Reproduce the eval¶

The repository ships a recorded eval bundle, so you can reproduce the eval scores deterministically — with no model calls, no quota, and no network. This is the same path CI runs on every merge.

Replay the recorded bundle¶

From a clone of the repository, the bundle lives at tests/data/eval:

gmat-copilot eval --recorded tests/data/eval

This replays the frozen provider completions and judge verdicts while re-running the structural layer live (it is free and deterministic), and prints the per-prompt outcomes, the per-tier pass-rates, and the aggregate:

leo_circular                 [easy  ] structural=PASS judge=True -> PASS
...
  easy  : ...
  medium: ...
  hard  : ...
pass-rate: ...

Because every input is frozen, the numbers are identical on every run.

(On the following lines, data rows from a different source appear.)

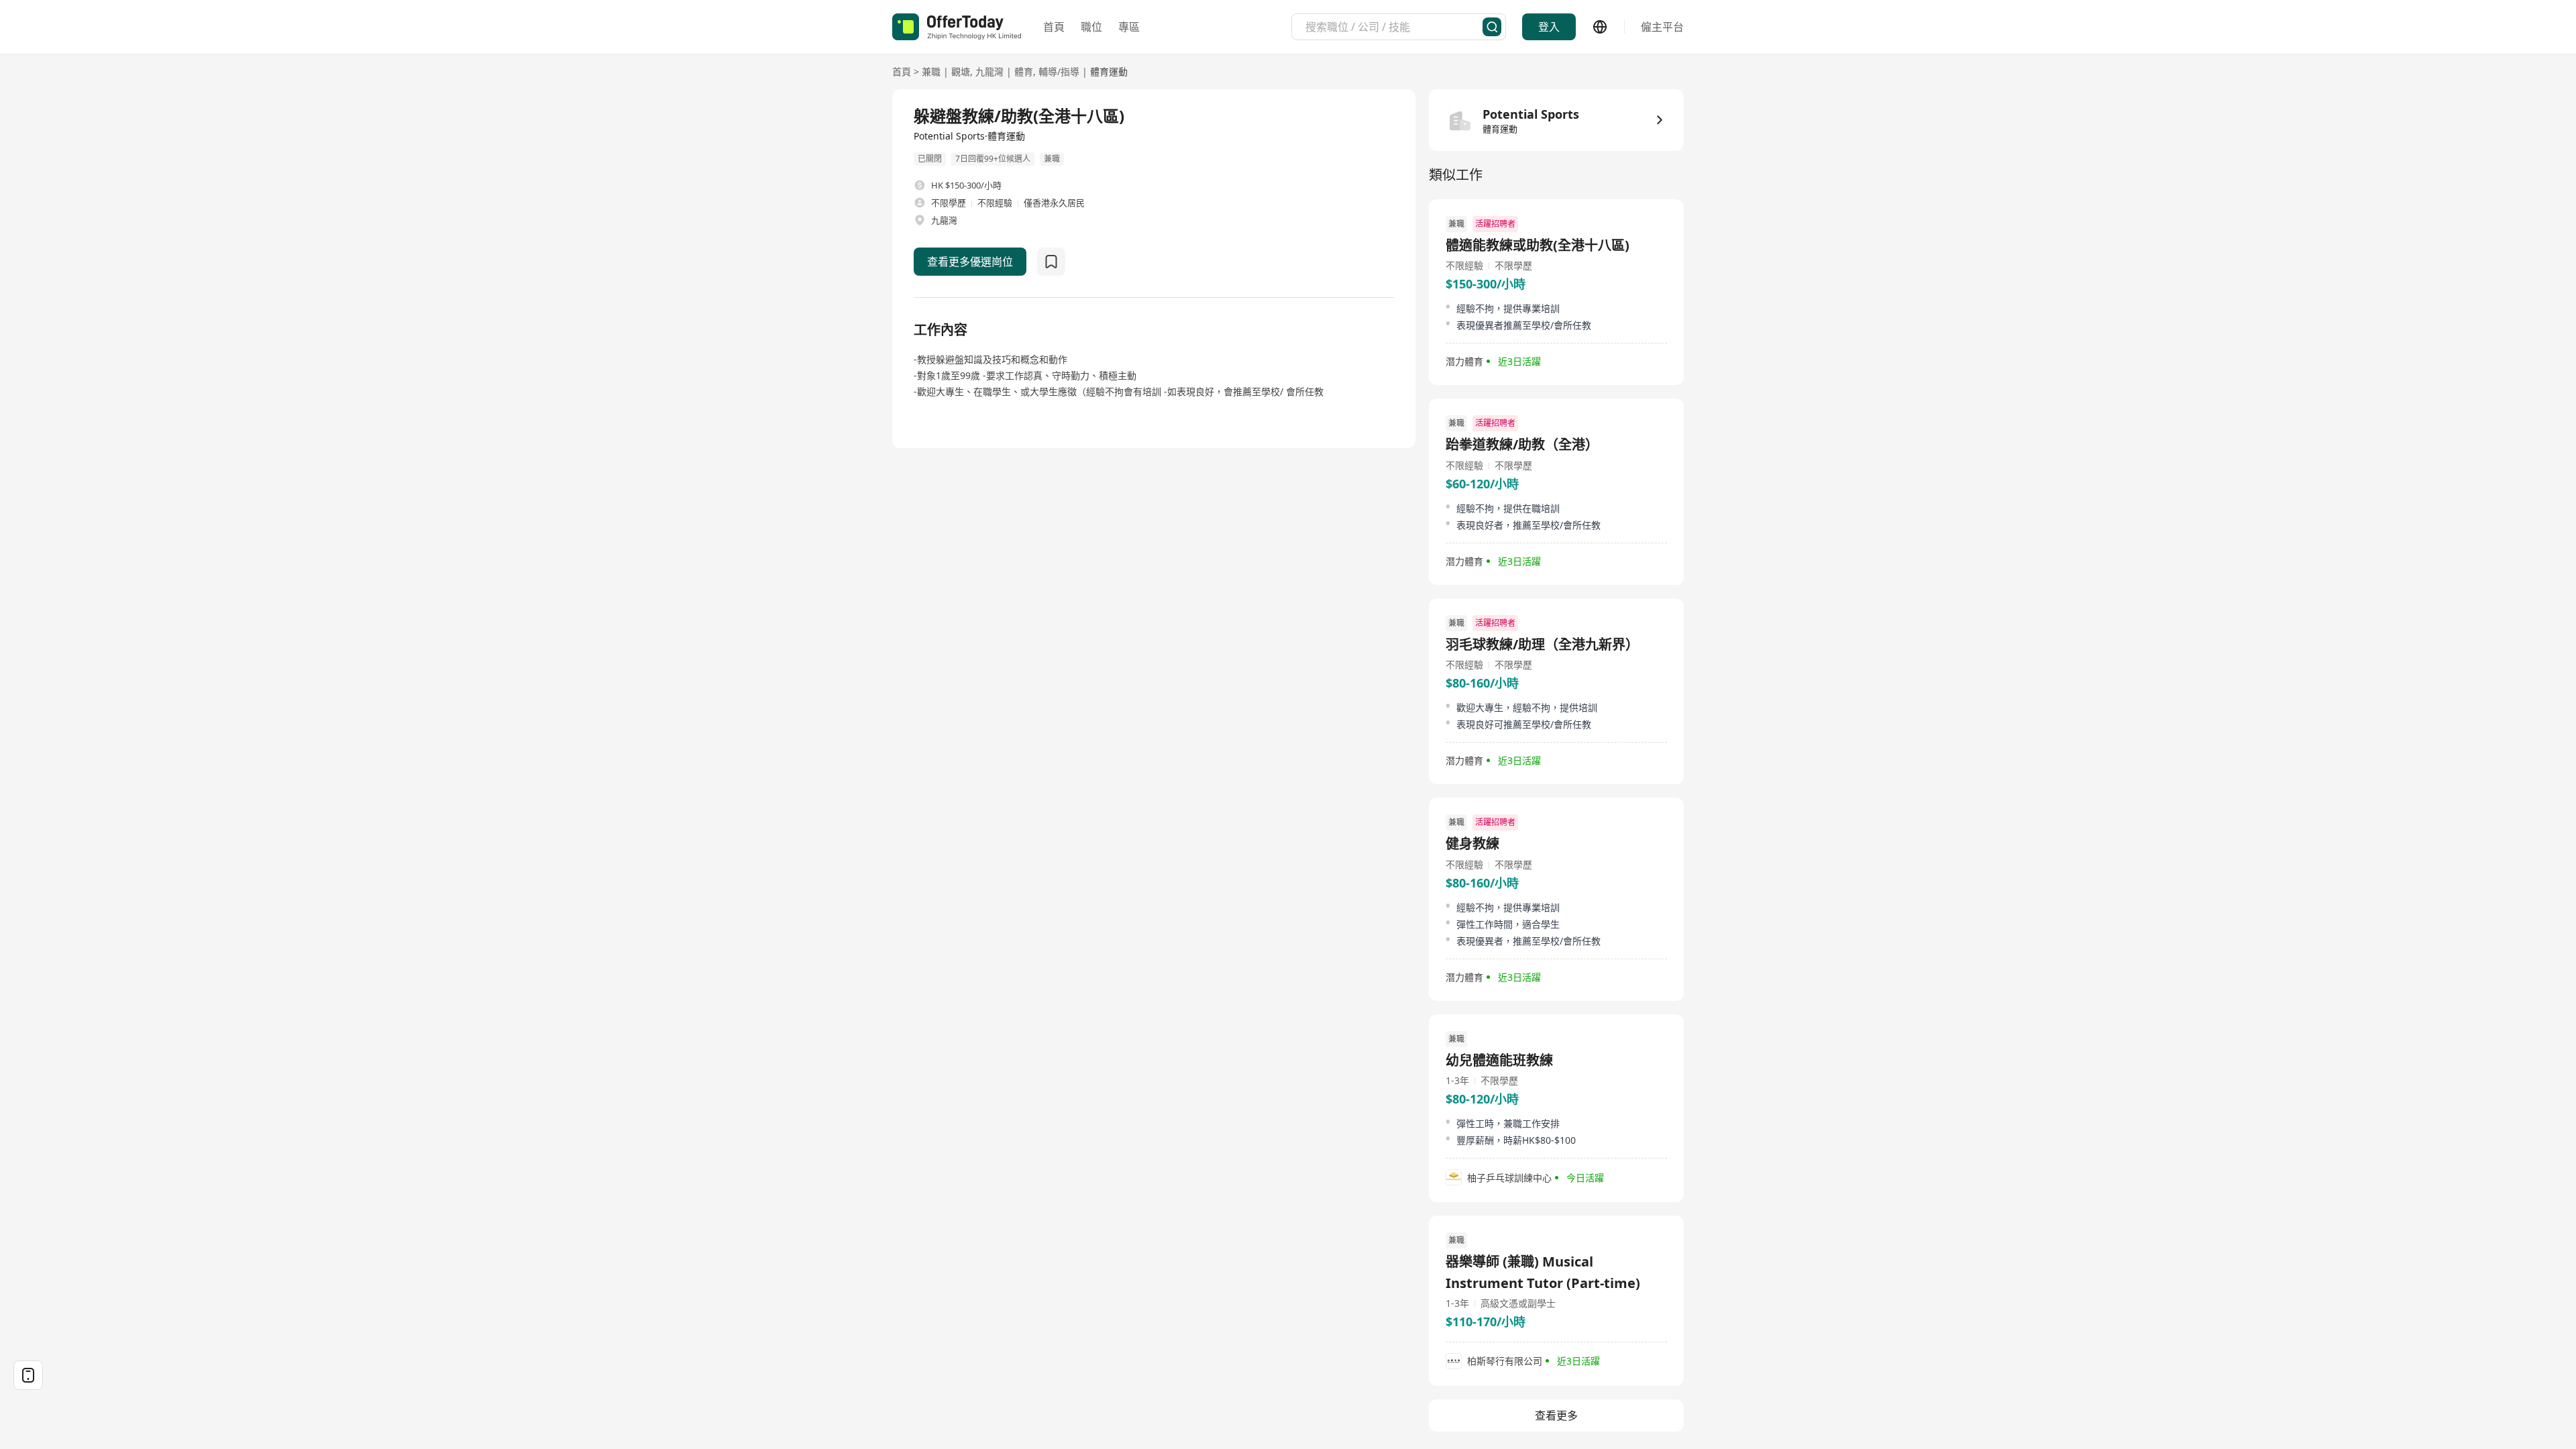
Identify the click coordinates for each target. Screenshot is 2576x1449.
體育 (1023, 71)
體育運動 (1109, 71)
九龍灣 (989, 71)
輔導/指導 (1058, 71)
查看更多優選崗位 (970, 261)
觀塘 (960, 71)
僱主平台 (1662, 26)
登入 (1549, 26)
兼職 (931, 71)
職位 (1091, 26)
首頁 (1054, 26)
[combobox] (1394, 27)
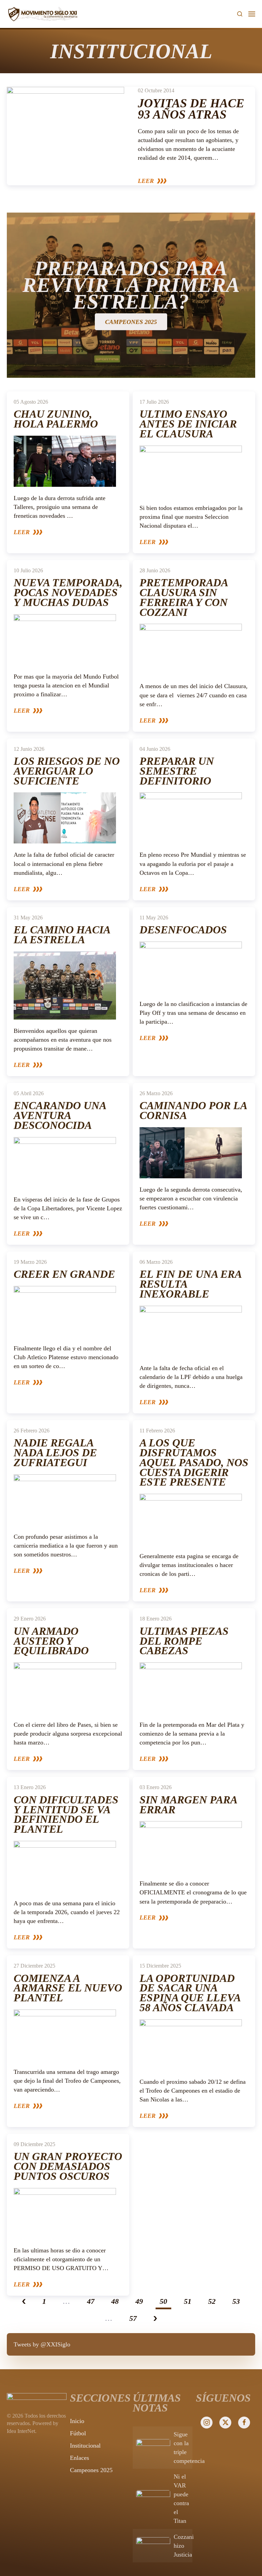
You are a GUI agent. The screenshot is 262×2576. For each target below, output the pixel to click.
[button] (239, 14)
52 (212, 2301)
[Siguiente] (155, 2319)
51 (187, 2301)
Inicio (77, 2421)
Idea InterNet (21, 2431)
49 (139, 2301)
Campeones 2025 (91, 2470)
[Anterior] (24, 2302)
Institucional (85, 2445)
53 (236, 2301)
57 (133, 2318)
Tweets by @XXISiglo (42, 2344)
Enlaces (79, 2457)
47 (90, 2301)
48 (115, 2301)
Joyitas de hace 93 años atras (191, 108)
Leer (146, 180)
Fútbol (78, 2433)
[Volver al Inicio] (42, 14)
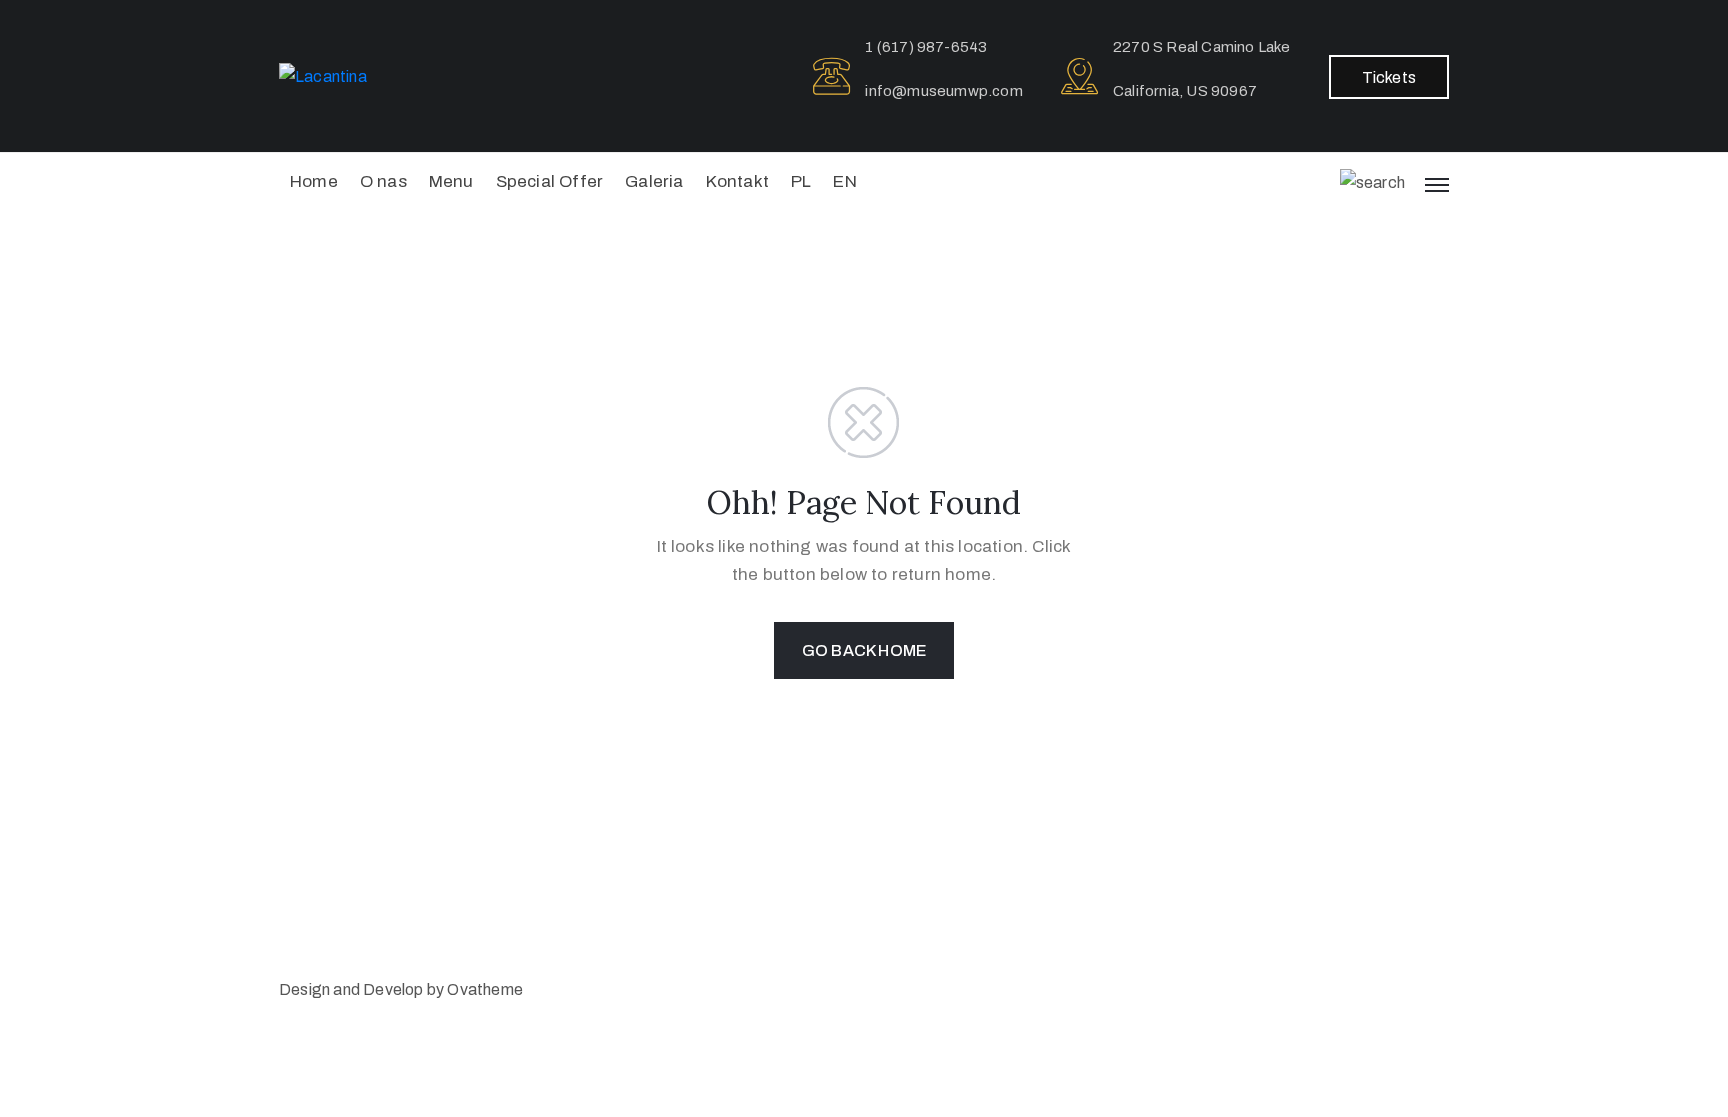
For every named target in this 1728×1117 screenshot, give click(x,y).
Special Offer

The bundle is three files — prompts.json, completions.json, and judge.json — as described in the evaluation protocol.

Run it live¶

To evaluate fresh drafts and judge them live, point --live at a prompt set and choose a model. This needs a reachable generation provider and a reachable judge (the judge defaults to openai/gpt-4.1-mini on the GitHub Models free tier):

gmat-copilot eval --live --prompts tests/data/eval/prompts.json \
  --model anthropic:claude-... --n 3 --pace 1.0

--n sets the judge votes per prompt (majority, fail on tie) and --pace inserts a delay between calls to respect a free-tier per-minute budget.

Freeze your own bundle¶

Run the live path once and freeze it into a reusable bundle, then replay it deterministically thereafter:

gmat-copilot eval --record my-bundle --prompts tests/data/eval/prompts.json \
  --model anthropic:claude-...
gmat-copilot eval --recorded my-bundle    # same scores, no model calls

--record writes completions.json and judge.json next to your prompts.json; the prompt set itself is left untouched as the source of truth.